Tiered priceing maximizes profit for all transactions in the sense that it doesn’t leave out buyers who will not pay a higher price. It doesn’t do anything to maximize the ‘cut of the value’ from individual transactions.
And, yes, my analysis does include that. In so much as it provides a reason for Tesla to sell the nerf’ed 75KWh car for a lower price. Let’s be clear, they have a huge waiting list. They could have stopped selling at the 60KWh price point and still sold every car they made. They would have made more money up front. So, clearly, they saw some value in keeping the lower price point around.

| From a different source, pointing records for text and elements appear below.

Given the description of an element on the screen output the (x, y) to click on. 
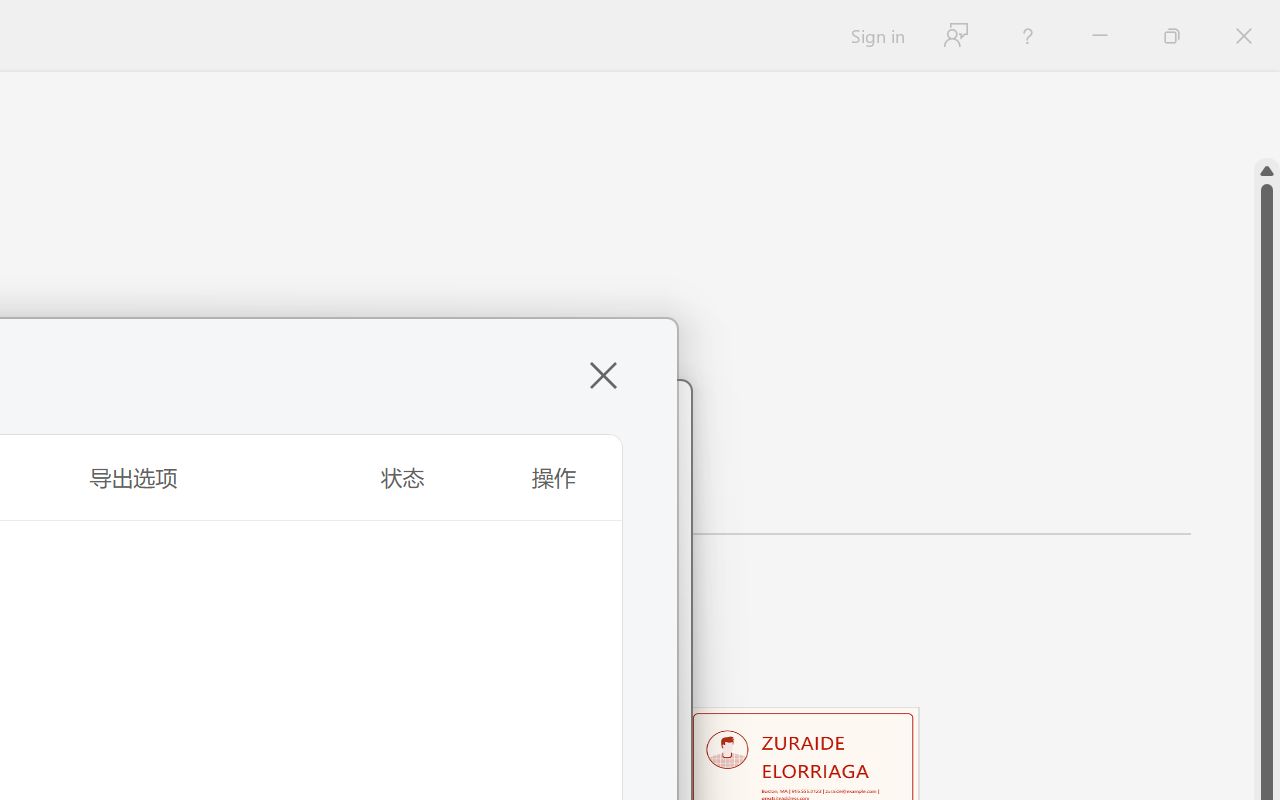
Line up (1267, 171)
Given the description of an element on the screen output the (x, y) to click on. 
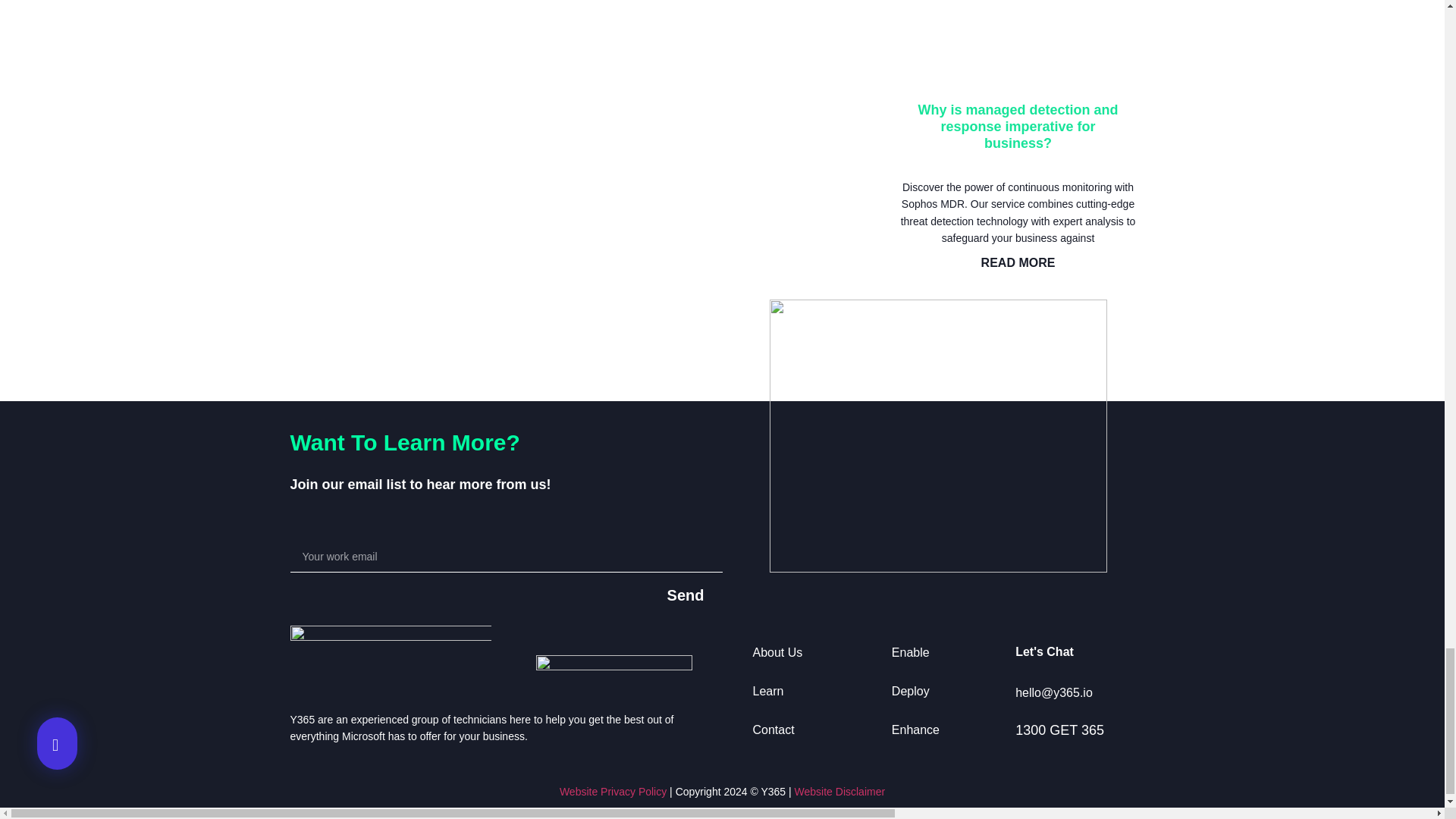
Send (685, 594)
Contact (772, 729)
Enable (910, 652)
Learn (766, 690)
About Us (776, 652)
Deploy (910, 690)
READ MORE (1018, 262)
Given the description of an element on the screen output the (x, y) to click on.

The concern about the ethics of locking down the firmware is complex. Maybe I can share the reasoning that the OSS movement has come to that relates to this. OSS in general wants to see all software open and that’s a great goal, but when trying to apply that to firmware they ran into pushback from the manufacturers. The manufacturers say:
“We sell black boxes. We document how to talk to them and what they should do. Yes, they have software (which we call firmware) running inside of them to make them work. No, we don’t think you should get this software in an ‘open’ form (source code). Our reason being that we could have made the product with hardcoded logic or with a small processor running firmware. Either way the black box would still work the same way when viewed from the outside. So, why does our choice of how to implement it expose us to a higher level of scruitny?”
This answer was pretty divisive to the OSS movement as it showed the divide between the “software should be open so that I can modify it and make it work the way I want it to” and the “free all the things” groups.